UseAllPixelsSubtraction

class psfsubtraction.fitpsf.UseAllPixelsSubtraction(psfbase, image=None)[source] [edit on github]

Bases: psfsubtraction.fitpsf.BasePSFFitter

Use all available pixels of the image.

For unmasked image pixel the maximal set of PSF templates that are unmasked at that position is used. Pixels are then group in regions that make use of the same PSF templates.

Methods Summary

findbase(region) Return all bases that are not masked in any pixel in region
fitpsfcoeff(image1d, psfbase) solve a linear algebra system for the best PSF
optregion(region, indpsf) Here we select the maximal region.
regions() Group pixels with the same valid bases into one region.

Methods Documentation

findbase(region) [edit on github]

Return all bases that are not masked in any pixel in region

fitpsfcoeff(image1d, psfbase) [edit on github]

solve a linear algebra system for the best PSF

Parameters:
image1d : array in 1 dim
psfbase : array in [M,N]

M = number of pixels in flattened image N = number of images that form the space of potential PSFs

Returns:
psf_coeff : array in 1 dim

Coefficients for a linear combination of psfbase elements that that give the optimal PSF.

Raises:
ValueError : If given masked data, because numpy.linalg.solve would silently

use the “values behind the mask”.

optregion(region, indpsf) [edit on github]

Here we select the maximal region.

The region is maximal in the sense that it includes all pixels that are not masked in the data or any of the bases.

Returns:
optregion : np.array of type bool

True for those pixels that should be included in the fit

regions() [edit on github]

Group pixels with the same valid bases into one region.

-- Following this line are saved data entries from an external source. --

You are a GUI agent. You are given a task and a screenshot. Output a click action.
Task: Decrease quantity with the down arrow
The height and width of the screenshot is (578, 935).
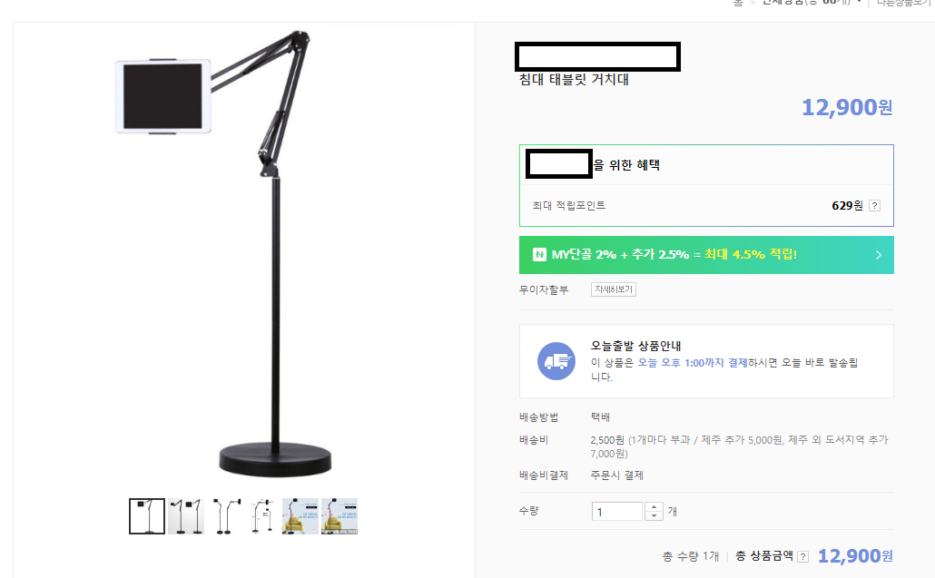pos(654,515)
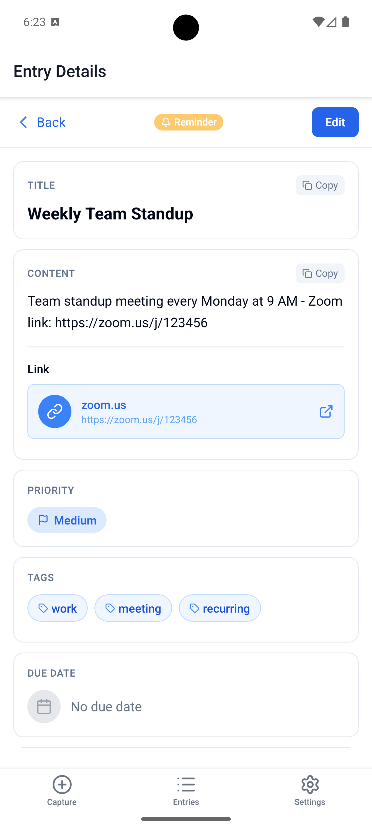Tap the Medium priority flag chip
The width and height of the screenshot is (372, 829).
tap(67, 520)
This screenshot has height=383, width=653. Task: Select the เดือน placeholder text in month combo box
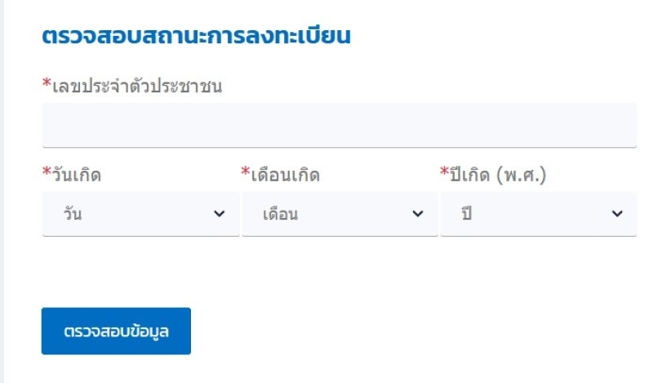coord(280,214)
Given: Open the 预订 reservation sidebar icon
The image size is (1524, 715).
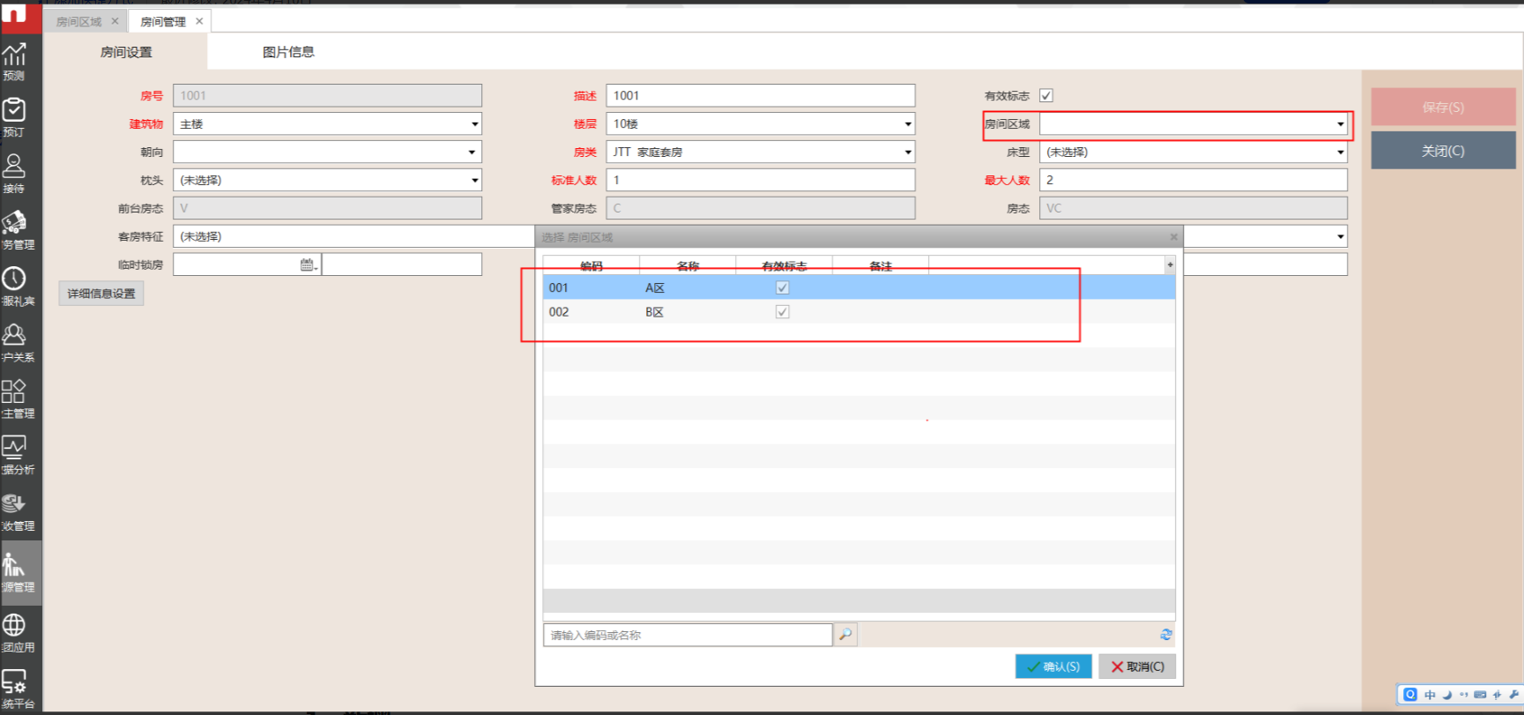Looking at the screenshot, I should (x=15, y=115).
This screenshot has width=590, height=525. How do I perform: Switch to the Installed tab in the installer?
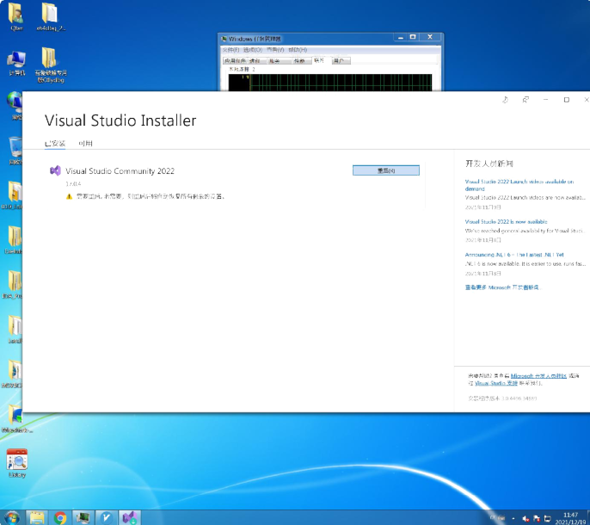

For each valid pixel in the image, this function checks which bases are valid at that pixel. It then groups pixels with the same valid bases into one region.

If self.min_number_of_bases is set to an integer, only regions with at least that many valid bases are returned (default is 1).

Theoretically, there could be 2^60 combinations of bases for 60 bases, but in practice the valid pixels in the bases are not randomly distributed, so that typically a much smaller number of regions is generated.

Returns:
regions : list of index arrays